La Babilonia de EEUU
La situación de Nueva York es muy sensible, como no dejan de resaltar los médicos. Se trata de la ciudad más poblada de Estados Unidos y la que tiene más densidad de población: 10.200 habitantes por kilómetro cuadrado. Casi el doble que Madrid. La información, además, no circula con la misma soltura. Aquí se hablan 800 lenguas. Cada barrio es una plétora de pequeños mundos que a veces ni se tocan. Universos suspendidos en el vacío. Los judíos ultraortodoxos de Brooklyn, por ejemplo, siguen celebrando sus bodas y eventos pese a la prohibición de la alcaldía. Los autobuses escolares aún llevan miles de niños a las yeshivas, que permanecen abiertas.
Las autoridades han ido imponiendo restricciones a cuentagotas, como para acostumbrar a la población. En el curso de dos semanas se han prohibido las reuniones de más de 500 personas, se han cerrado los colegios, limitado el aforo de bares y restaurantes y al final estos también se han cerrado. Luego se decretó que los empleados de sectores no esenciales se quedasen en casa y hemos terminado en confinamiento. Un confinamiento ligero, que permite salir a correr o a tomar el aire. Como dice una compañera periodista, residente en Roma: “Os durará poco. Aquí en el futuro también salíamos a correr hace una semana. Ya no”. California, Illinois y Nevada son los otros estados que han decretado el confinamiento.
No todo son desventajas. La particularidad de la Gran Manzana es que ha pasado por pruebas especialmente duras estas últimas décadas: en la realidad y en la ficción. En la ficción, Nueva York ha sido atacada por extraterrestres, arrasada por meteoritos, inundada por tsunamis y destruida por lagartos gigantes.
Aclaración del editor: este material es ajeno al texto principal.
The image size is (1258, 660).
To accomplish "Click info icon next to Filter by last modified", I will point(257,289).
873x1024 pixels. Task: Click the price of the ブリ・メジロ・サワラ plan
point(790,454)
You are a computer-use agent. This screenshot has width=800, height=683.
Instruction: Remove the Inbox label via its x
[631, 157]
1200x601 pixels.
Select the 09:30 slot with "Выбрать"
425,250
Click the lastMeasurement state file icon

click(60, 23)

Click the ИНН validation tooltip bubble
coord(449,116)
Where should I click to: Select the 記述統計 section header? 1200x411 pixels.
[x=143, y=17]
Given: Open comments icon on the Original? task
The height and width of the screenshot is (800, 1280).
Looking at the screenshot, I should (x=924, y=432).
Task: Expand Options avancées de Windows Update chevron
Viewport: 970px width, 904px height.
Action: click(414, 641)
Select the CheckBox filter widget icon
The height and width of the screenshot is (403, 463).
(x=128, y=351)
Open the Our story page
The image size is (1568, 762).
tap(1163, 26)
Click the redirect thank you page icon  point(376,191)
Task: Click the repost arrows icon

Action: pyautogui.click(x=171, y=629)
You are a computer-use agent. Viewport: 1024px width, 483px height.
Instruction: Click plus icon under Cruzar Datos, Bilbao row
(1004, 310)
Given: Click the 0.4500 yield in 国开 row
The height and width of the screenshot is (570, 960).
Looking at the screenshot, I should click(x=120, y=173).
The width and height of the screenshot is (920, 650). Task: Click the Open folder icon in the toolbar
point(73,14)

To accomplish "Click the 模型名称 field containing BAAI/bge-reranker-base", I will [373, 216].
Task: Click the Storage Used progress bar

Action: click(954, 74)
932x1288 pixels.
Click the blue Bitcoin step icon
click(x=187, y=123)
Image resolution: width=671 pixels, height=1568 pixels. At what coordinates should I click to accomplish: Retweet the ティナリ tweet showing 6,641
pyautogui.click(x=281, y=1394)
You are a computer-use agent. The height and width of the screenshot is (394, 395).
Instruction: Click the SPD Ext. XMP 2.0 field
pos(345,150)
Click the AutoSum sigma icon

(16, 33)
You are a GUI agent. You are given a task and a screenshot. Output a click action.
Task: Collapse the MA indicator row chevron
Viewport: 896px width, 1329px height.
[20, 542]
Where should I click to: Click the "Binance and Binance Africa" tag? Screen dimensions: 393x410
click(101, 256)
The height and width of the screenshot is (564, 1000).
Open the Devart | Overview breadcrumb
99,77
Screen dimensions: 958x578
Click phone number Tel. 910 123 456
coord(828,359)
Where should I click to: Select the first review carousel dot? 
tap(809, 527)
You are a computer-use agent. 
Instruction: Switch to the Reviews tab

Hemos visto a la Estatua de la Libertad despiezada, congelada y hundida en la arena, descubierta por un Charlton Heston a caballo. Hasta la hemos visto caminar.
En la realidad, Nueva York ha sido objeto del mayor atentado terrorista de la historia de Occidente. El polvo y la ceniza de las torres destruidas aquel 11 de septiembre llenó vecindarios enteros. Empastó las fachadas y dejó el papeleo de las oficinas desperdigado por kilómetros de calles y patios traseros. No quedó ni una sola vida neoyorquina que no fuera sacudida, golpeada por aquel día infernal.
El gran apagón de 2003 la dejó sin luz. Miles de personas quedaron atrapadas en los vagones de metro, bajo tierra, y en los ascensores de ochocientos rascacielos. La Bolsa y la ONU se quedaron a oscuras, la economía se detuvo en seco. En 2012, el Huracán Sandy arrancó pedazos de ciudad y los tiró al mar. A día de hoy la marea sigue dejando en las playas recuerdos de aquella catástrofe.
Los neoyorquinos llevan todas estas cicatrices con orgullo: son su rito de pasaje. La prueba de que viven en una ciudad especial, indestructible. Una Babilonia moderna en la que se reflejan el resto de ciudades del mundo. Se han mirado tantas veces en el espejo del cine que no pueden pensar de otra manera. Ahora es el momento de honrar esas cicatrices y de plantarle cara a la pandemia. De desempolvar la memoria, rasgarse la camisa como Clark Kent y demostrar esa valentía. Lo vamos a necesitar.